In Barclay’s article concerning Coronavirus/COVID-19, I think one of the most interesting points concerns the number of ventilators. Based off of estimates of previous flu pandemics in the United States, we should technically have enough ventilators to cover everyone. On the other hand, based off of the estimates of the Spanish flu pandemic we definitely do not have enough (Barclay 2020). This brings up the hard question of who gets the ventilators and who does not when it comes down to having to choose. On one hand, we should provide ventilators to people who are the most likely to survive and help them get better more quickly, such as young people with no preexisting conditions. On the other hand, we should provide ventilators to people who need them the most, such as the elderly or people with preexisting respiratory conditions. This brings up a moral dilemma that I am glad I do not have to make a decision about.

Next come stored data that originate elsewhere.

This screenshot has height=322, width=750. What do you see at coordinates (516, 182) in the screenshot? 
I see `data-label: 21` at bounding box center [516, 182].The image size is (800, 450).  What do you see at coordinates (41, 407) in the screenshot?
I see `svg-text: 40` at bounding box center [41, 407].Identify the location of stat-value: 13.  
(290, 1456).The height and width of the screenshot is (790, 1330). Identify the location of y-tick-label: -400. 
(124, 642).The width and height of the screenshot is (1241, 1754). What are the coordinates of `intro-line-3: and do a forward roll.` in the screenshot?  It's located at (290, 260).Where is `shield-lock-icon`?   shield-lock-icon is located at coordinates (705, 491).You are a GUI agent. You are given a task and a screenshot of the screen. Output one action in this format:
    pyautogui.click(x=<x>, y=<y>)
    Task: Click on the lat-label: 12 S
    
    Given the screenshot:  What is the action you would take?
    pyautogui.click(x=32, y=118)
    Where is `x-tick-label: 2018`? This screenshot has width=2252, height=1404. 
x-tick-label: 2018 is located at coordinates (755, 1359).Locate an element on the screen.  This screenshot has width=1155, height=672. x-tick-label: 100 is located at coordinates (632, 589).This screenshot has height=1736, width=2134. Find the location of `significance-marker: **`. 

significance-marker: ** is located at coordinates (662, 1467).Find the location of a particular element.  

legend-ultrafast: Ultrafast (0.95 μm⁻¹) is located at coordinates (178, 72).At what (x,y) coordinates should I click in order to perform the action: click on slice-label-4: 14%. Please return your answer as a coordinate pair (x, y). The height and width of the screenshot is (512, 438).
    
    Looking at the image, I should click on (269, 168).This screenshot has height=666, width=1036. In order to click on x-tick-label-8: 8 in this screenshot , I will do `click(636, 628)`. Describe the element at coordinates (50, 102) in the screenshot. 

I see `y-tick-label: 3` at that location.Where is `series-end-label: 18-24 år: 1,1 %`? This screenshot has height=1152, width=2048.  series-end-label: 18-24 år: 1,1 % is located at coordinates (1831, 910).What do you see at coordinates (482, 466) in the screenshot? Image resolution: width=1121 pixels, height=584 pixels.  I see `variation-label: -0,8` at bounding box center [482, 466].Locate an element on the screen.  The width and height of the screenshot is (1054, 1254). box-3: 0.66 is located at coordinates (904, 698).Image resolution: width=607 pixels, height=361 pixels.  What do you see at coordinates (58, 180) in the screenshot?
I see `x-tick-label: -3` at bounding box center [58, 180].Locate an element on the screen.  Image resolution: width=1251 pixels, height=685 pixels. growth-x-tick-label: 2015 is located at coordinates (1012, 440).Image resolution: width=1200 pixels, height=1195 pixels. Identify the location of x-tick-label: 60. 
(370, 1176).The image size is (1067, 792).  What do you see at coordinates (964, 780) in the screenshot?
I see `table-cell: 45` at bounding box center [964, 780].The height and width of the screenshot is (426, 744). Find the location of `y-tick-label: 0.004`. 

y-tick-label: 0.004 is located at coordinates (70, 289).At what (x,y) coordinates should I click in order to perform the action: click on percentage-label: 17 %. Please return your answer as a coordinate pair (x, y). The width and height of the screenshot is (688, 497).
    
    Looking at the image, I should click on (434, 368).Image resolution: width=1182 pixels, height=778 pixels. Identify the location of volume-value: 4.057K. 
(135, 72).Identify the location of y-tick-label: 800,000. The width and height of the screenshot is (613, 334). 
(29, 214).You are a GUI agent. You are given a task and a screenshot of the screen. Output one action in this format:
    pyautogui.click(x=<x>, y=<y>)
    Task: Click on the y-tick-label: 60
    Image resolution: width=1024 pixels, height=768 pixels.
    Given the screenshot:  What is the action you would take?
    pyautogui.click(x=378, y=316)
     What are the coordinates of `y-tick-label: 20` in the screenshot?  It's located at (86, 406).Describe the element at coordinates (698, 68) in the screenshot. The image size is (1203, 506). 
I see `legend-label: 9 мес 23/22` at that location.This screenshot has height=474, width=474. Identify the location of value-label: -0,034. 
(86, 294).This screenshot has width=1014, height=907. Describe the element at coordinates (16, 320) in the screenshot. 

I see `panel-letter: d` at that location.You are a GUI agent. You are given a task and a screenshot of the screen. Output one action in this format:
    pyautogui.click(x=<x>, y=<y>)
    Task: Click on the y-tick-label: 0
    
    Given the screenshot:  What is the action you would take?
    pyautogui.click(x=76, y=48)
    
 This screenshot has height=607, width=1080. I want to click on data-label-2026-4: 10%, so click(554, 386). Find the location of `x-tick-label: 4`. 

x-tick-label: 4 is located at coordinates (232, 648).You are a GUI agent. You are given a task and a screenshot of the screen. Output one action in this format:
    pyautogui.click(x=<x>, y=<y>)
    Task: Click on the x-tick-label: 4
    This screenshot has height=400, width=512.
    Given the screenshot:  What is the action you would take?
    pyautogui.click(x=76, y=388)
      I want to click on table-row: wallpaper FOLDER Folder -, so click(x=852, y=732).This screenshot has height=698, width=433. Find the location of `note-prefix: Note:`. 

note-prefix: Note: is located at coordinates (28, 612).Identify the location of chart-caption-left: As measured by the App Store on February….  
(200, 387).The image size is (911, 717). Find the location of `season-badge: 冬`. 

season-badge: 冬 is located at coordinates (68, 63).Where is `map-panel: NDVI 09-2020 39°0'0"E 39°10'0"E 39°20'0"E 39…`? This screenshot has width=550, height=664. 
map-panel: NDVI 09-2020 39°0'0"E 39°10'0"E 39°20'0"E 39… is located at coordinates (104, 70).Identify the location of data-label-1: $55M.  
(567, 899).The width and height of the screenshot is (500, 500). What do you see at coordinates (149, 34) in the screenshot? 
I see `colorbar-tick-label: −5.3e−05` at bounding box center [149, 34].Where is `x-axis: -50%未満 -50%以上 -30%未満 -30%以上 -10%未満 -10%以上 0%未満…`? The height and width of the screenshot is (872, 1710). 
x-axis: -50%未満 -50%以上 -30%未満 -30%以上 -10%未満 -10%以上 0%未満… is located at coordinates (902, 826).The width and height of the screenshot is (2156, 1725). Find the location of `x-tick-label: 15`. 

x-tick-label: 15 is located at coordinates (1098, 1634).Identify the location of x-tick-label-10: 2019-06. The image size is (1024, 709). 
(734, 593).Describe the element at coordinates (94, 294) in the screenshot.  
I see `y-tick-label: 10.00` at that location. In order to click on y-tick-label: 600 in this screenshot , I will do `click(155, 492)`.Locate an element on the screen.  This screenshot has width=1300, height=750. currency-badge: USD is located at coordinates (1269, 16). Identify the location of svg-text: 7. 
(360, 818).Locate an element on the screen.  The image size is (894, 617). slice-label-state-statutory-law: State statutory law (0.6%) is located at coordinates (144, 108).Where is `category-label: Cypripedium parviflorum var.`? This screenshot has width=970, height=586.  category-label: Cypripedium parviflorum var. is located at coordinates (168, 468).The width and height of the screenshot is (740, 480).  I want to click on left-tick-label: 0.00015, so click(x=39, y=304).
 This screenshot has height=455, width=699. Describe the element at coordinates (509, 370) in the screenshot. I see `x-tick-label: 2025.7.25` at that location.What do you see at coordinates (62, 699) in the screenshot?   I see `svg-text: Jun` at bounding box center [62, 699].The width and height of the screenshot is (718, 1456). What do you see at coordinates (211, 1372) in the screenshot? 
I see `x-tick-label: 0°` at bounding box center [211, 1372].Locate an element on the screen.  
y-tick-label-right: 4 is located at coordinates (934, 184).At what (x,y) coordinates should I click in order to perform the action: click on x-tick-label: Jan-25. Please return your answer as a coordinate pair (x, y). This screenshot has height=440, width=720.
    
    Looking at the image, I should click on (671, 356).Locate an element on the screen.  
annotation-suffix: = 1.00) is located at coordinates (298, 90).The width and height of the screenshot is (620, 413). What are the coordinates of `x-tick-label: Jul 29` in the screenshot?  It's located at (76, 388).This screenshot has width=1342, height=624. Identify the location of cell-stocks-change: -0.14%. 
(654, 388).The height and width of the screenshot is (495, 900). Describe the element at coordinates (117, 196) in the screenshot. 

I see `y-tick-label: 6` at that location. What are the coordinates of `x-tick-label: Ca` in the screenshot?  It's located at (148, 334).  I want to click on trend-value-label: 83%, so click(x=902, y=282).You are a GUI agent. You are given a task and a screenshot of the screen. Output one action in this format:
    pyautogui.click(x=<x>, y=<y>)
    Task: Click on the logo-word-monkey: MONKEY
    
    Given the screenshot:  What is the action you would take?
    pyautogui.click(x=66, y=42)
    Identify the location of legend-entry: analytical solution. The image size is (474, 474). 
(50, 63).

Another interesting point that Barclay brought up in their article was about the importance of social distancing and self-isolation. As Emily Landon explained, while young people are not as likely to be severely affected by this disease, we still need to stay in isolation so as not to spread it to others who are more vulnerable (Barclay 2020). Though it is hard, it is definitely the right thing to do. While it is difficult to not be around friends, my family recently encountered a difficult decision regarding self-quarantine. Because it is Easter weekend, we were planning on my older brother to come home and spend the weekend with us. We had to make the tough decision to tell him not to come because it is not essential and while he may not be putting us at risk, we could be putting him at risk. My dad is still required to go into work every day and is worried about bringing something home to us. While we want my older brother to come home, it would be awful if we gave him something that he then spread it to his roommate and so forth.
Barclay, Eliza, and Dylan Scott. “How Canceled Events and Self-Quarantines Save Lives, in One Chart.” Vox, Vox, 10 Mar. 2020, www.vox.com/2020/3/10/21171481/coronavirus-us-cases-quarantine-cancellation.